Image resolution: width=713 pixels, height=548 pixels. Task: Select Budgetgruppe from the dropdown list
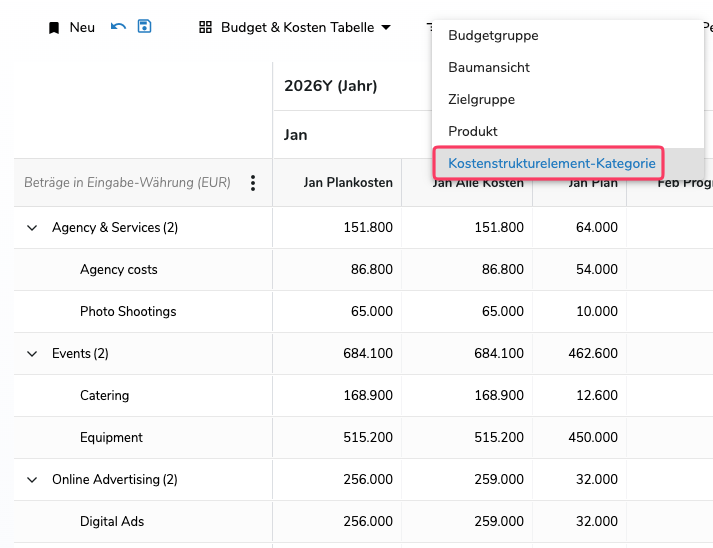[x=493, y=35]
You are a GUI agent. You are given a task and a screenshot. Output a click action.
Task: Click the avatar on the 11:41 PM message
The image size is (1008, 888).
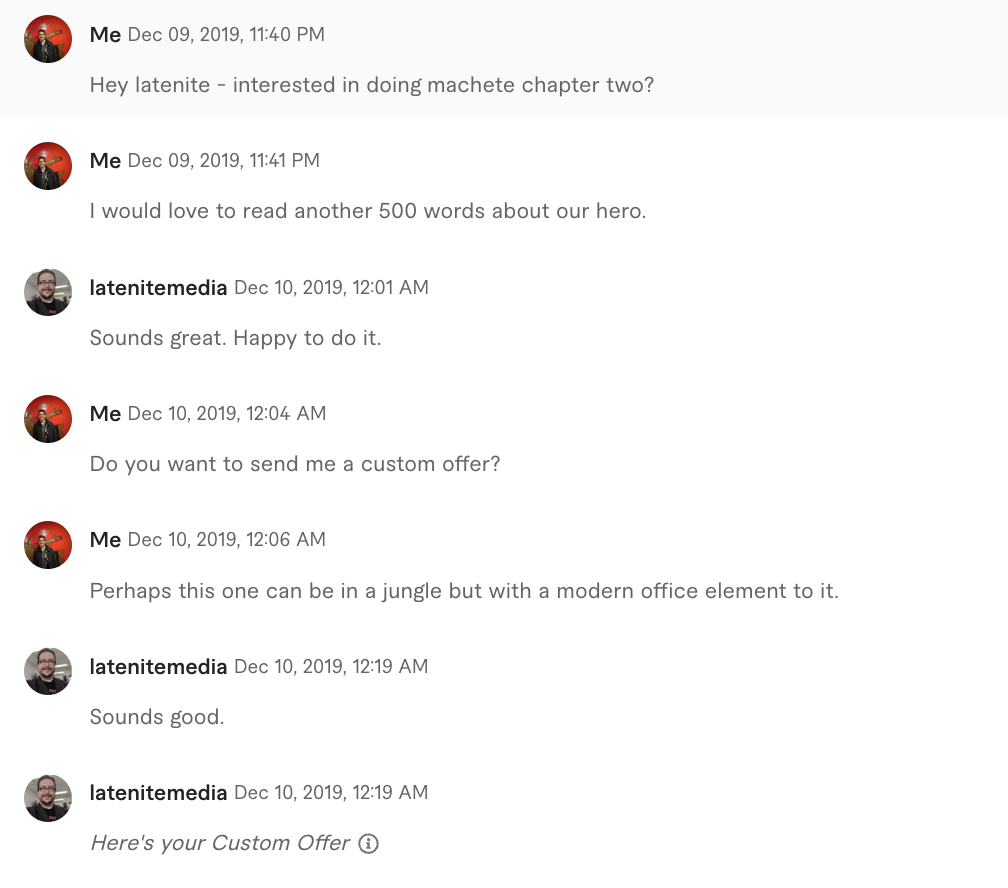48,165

--

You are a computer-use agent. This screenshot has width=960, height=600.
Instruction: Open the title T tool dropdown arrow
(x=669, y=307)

• _YOUR GOAL_: In the listing above, find every line with the word "screenshot" and copy it out.

• _EXPECTED ANSWER_:
You are a GUI agent. You are given a task and a screenshot. Output a click action.
You are a computer-use agent. This screenshot has width=960, height=600.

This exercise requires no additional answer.